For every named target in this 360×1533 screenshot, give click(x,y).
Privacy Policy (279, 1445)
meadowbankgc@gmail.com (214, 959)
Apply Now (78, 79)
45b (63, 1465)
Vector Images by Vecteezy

Work request: An exact transcription of all the material above is the expected answer.

Solution for this task:
For every named target in this 360×1533 screenshot, give click(x,y).
Privacy Policy (279, 1445)
meadowbankgc@gmail.com (214, 959)
Apply Now (78, 79)
45b (63, 1465)
Vector Images by Vecteezy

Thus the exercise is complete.